Rome, chronique d'un échec


Comme pour beaucoup de joueurs élevés précipitamment au rang de prodige, il y a un « mais  » dans la jeune carrière de Juan Iturbe. Sitôt après sa bonne saison à Vérone et, donc, le rachat définitif du Hellas, les ténors du Calcio commencent à draguer avec insistance la pépite. À commencer par cette Vieille Dame qui s'imagine déjà débuter la saison avec une attaque 100% argentine. Mais alors que la Juve semblait en pole position, Conte démissionne, et Iturbe jette finalement son dévolu sur la Roma qui n'hésite pas à poser 22 millions d'euros sur la table. Galvanisés par le projet de jeu et la hype Garcia qui ne cesse de croître en Italie, Iturbe et les tifosi giallorossi voient alors le quatrième Scudetto du club leur tendre les bras. Sauf que l'idylle ne se déroule pas exactement comme prévue.

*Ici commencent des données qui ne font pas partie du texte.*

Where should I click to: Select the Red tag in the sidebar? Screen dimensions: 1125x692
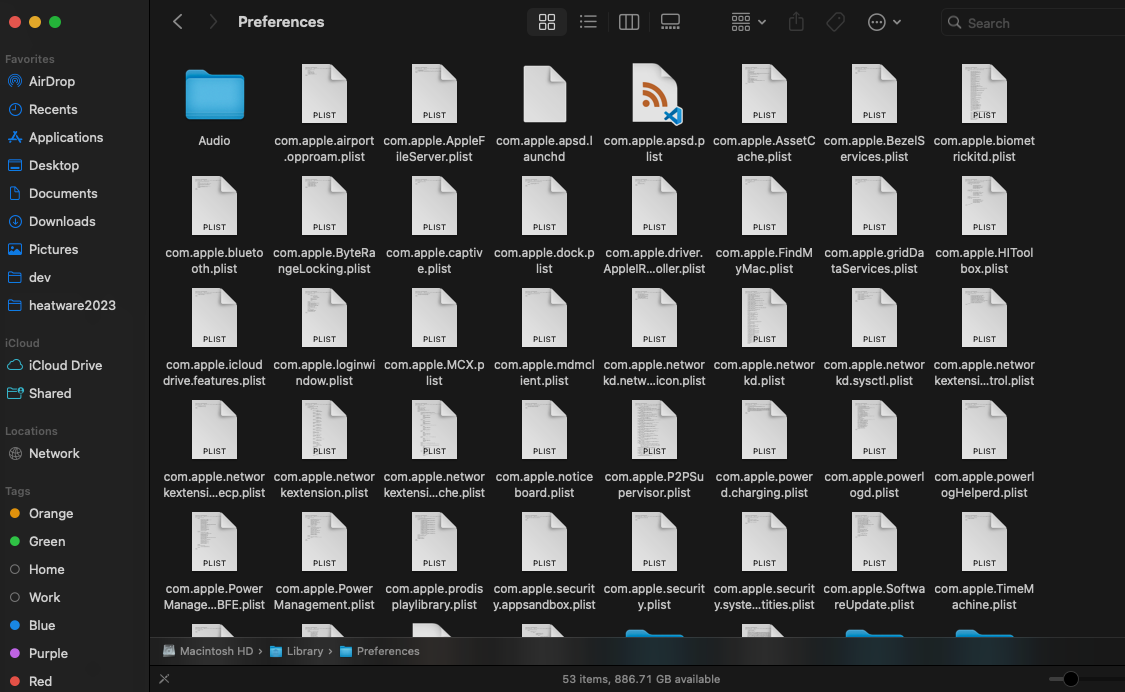tap(39, 681)

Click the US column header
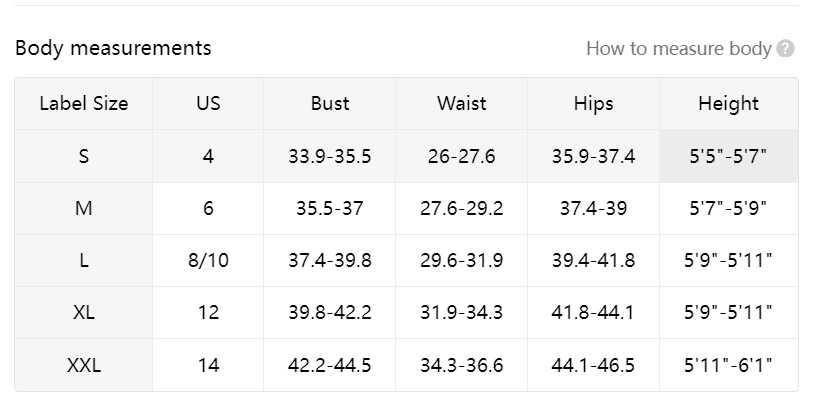coord(208,103)
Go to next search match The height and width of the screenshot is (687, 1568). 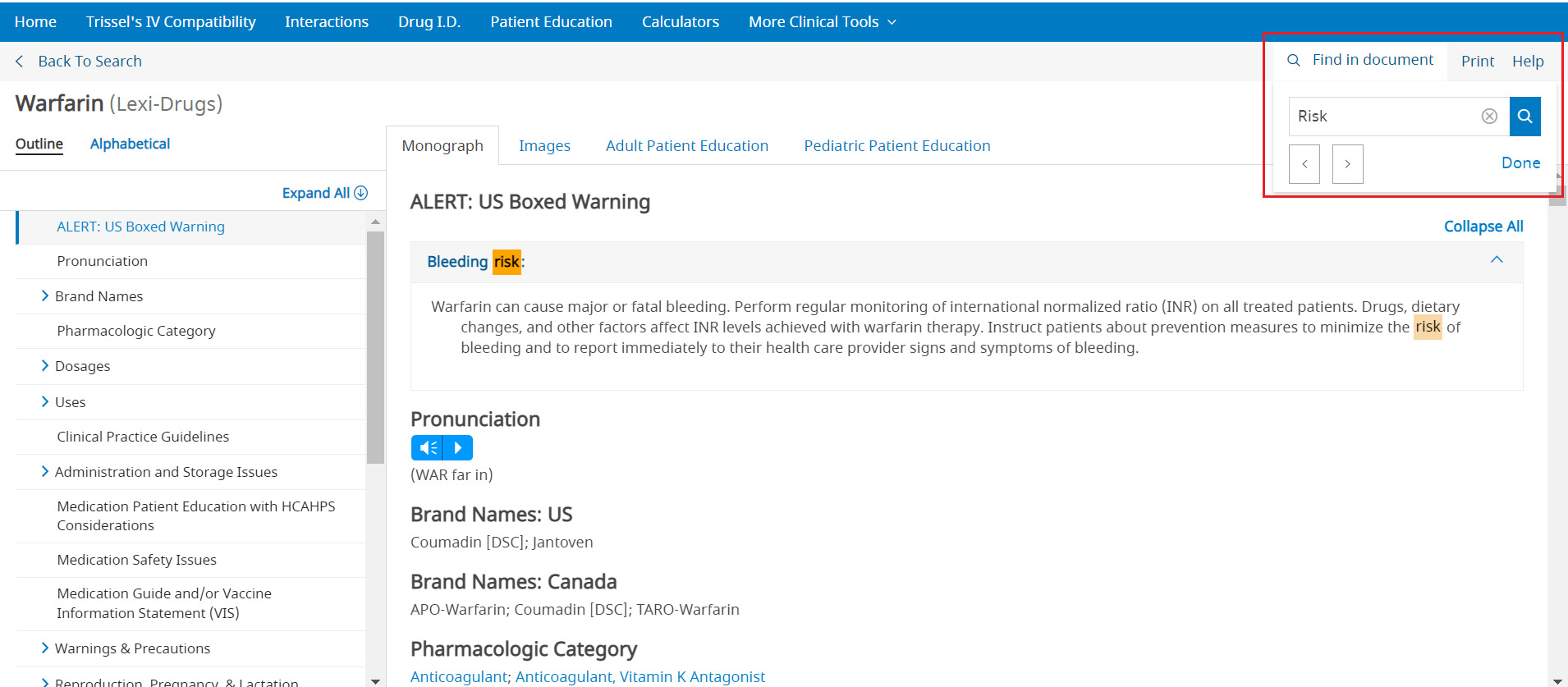(x=1347, y=164)
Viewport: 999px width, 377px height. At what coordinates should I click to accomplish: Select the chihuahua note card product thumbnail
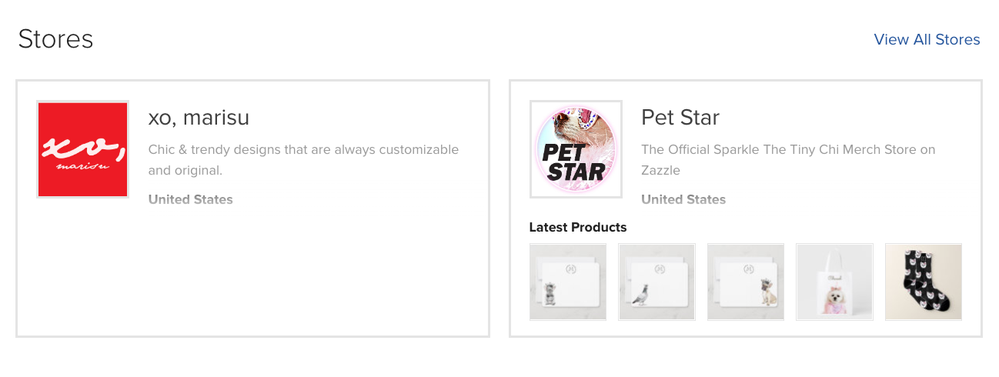(x=745, y=281)
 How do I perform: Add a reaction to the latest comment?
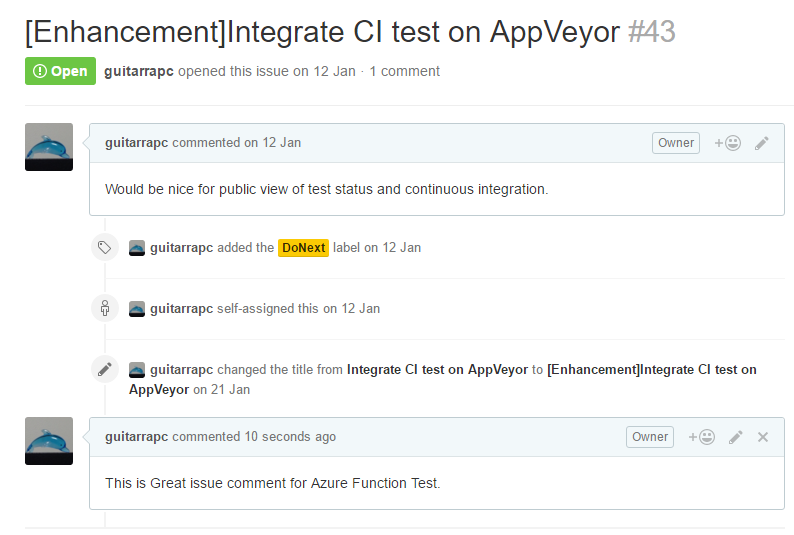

Sous les ordres du Français, l'attaquant de poche ne parvient que très rarement à faire valoir le montant de son transfert que beaucoup jugent exorbitant. Tiraillé entre le capitaine Totti, le jeune Mattia Destro, son poulain Gervinho et cette recrue onéreuse, Rudi Garcia teste plusieurs dispositifs sans jamais trouver en Juan Iturbe l'étoffe d'un titulaire indiscutable. Cantonné la plupart du temps à des fins de match, l'Argentin prend tout de même part à 27 rencontres de championnat et aux six matchs de poule disputés par la Louve l'an dernier. Mais malgré un temps de jeu correct pour une première « grosse saison » européenne, Iturbe n'est que trop rarement décisif (4 buts et 4 assists en 37 apparitions), ce qui a le don d'énerver le coach et les tifosi. Avec les arrivées de Mohamed Salah, d'Edin Džeko et de Iago Falqué l'été dernier, les chances de voir éclore «  le nouveau Messi  » se sont encore plus réduites. Alors, après une expérience de dix-huit mois globalement ratée, il était sans doute temps, effectivement, de mettre les voiles.

Yes He Can !


Quiconque a suivi un tant soit peu la Serie A lors des deux dernières années peut néanmoins reconnaître les qualités intrinsèques du petit Argentin. Car si Garcia n'a jamais vraiment su le faire rayonner dans son équipe (l'inverse est vraie aussi), son année au Hellas couplée à ses quelques entrées explosives l'an passé ont suffi à entrevoir le potentiel de l'ancien Dragon. Prêté depuis le début du mois au surprenant club de Bournemouth moyennant 2 millions d'euros, Iturbe va maintenant chercher à se reconstruire dans une équipe à taille humaine, un peu à la manière d'un Destro parti se refaire à Bologne, après ses flops à la Roma et au Milan.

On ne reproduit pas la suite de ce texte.